- [Prompt]
Write every entry out again, unchanged.

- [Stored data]
Start of Block

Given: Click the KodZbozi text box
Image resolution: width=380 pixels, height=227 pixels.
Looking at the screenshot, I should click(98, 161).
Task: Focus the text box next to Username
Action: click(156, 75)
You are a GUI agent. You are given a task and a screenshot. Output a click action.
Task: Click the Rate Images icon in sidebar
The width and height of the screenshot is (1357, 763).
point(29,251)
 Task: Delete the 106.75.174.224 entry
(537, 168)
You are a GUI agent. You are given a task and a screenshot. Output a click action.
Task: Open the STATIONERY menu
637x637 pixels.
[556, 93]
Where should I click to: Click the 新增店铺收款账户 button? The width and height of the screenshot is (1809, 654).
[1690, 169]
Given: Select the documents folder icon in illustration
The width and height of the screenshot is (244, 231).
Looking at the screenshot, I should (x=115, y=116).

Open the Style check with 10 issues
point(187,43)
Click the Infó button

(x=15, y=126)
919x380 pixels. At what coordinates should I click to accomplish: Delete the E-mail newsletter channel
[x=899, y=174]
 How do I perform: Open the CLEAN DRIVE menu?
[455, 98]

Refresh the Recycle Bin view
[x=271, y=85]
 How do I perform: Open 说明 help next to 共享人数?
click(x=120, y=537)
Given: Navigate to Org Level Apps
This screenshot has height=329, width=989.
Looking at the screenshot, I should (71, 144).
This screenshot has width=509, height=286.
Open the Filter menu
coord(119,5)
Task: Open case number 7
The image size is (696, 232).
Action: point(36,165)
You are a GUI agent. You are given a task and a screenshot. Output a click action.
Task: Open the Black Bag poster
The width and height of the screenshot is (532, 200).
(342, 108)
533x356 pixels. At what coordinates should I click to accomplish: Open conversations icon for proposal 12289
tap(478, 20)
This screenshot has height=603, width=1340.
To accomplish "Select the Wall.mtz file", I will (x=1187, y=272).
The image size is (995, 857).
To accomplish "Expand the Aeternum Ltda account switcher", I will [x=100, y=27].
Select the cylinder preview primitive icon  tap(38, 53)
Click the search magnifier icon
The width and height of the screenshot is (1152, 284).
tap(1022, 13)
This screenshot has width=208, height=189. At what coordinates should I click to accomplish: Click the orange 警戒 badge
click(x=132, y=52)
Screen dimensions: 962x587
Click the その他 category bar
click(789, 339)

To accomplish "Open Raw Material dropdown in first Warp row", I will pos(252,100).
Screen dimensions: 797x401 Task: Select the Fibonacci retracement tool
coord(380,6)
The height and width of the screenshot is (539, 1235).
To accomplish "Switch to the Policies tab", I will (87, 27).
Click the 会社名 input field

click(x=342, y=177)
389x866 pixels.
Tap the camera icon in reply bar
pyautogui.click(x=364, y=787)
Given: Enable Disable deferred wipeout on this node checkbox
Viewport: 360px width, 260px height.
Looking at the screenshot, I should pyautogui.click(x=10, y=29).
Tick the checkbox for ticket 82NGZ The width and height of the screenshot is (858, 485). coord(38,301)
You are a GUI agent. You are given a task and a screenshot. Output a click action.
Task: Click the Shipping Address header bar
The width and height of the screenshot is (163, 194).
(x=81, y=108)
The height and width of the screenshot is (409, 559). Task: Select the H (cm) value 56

End of Block

- [Task answer]
Given: Click the KodZbozi text box
Image resolution: width=380 pixels, height=227 pixels.
Looking at the screenshot, I should click(98, 161).
Task: Focus the text box next to Username
Action: click(156, 75)
You are a GUI agent. You are given a task and a screenshot. Output a click action.
Task: Click the Rate Images icon in sidebar
The width and height of the screenshot is (1357, 763).
point(29,251)
 Task: Delete the 106.75.174.224 entry
(537, 168)
You are a GUI agent. You are given a task and a screenshot. Output a click action.
Task: Open the STATIONERY menu
637x637 pixels.
[556, 93]
Where should I click to: Click the 新增店铺收款账户 button? The width and height of the screenshot is (1809, 654).
[1690, 169]
Given: Select the documents folder icon in illustration
The width and height of the screenshot is (244, 231).
Looking at the screenshot, I should (x=115, y=116).

Open the Style check with 10 issues
point(187,43)
Click the Infó button

(x=15, y=126)
919x380 pixels. At what coordinates should I click to accomplish: Delete the E-mail newsletter channel
[x=899, y=174]
 How do I perform: Open the CLEAN DRIVE menu?
[455, 98]

Refresh the Recycle Bin view
[x=271, y=85]
 How do I perform: Open 说明 help next to 共享人数?
click(x=120, y=537)
Given: Navigate to Org Level Apps
This screenshot has height=329, width=989.
Looking at the screenshot, I should (71, 144).
This screenshot has width=509, height=286.
Open the Filter menu
coord(119,5)
Task: Open case number 7
The image size is (696, 232).
Action: point(36,165)
You are a GUI agent. You are given a task and a screenshot. Output a click action.
Task: Open the Black Bag poster
The width and height of the screenshot is (532, 200).
(342, 108)
533x356 pixels. At what coordinates should I click to accomplish: Open conversations icon for proposal 12289
tap(478, 20)
This screenshot has height=603, width=1340.
To accomplish "Select the Wall.mtz file", I will (x=1187, y=272).
The image size is (995, 857).
To accomplish "Expand the Aeternum Ltda account switcher", I will [x=100, y=27].
Select the cylinder preview primitive icon  tap(38, 53)
Click the search magnifier icon
The width and height of the screenshot is (1152, 284).
tap(1022, 13)
This screenshot has width=208, height=189. At what coordinates should I click to accomplish: Click the orange 警戒 badge
click(x=132, y=52)
Screen dimensions: 962x587
Click the その他 category bar
click(789, 339)

To accomplish "Open Raw Material dropdown in first Warp row", I will pos(252,100).
Screen dimensions: 797x401 Task: Select the Fibonacci retracement tool
coord(380,6)
The height and width of the screenshot is (539, 1235).
To accomplish "Switch to the Policies tab", I will (87, 27).
Click the 会社名 input field

click(x=342, y=177)
389x866 pixels.
Tap the camera icon in reply bar
pyautogui.click(x=364, y=787)
Given: Enable Disable deferred wipeout on this node checkbox
Viewport: 360px width, 260px height.
Looking at the screenshot, I should pyautogui.click(x=10, y=29).
Tick the checkbox for ticket 82NGZ The width and height of the screenshot is (858, 485). coord(38,301)
You are a GUI agent. You are given a task and a screenshot. Output a click action.
Task: Click the Shipping Address header bar
The width and height of the screenshot is (163, 194).
(x=81, y=108)
The height and width of the screenshot is (409, 559). Task: Select the H (cm) value 56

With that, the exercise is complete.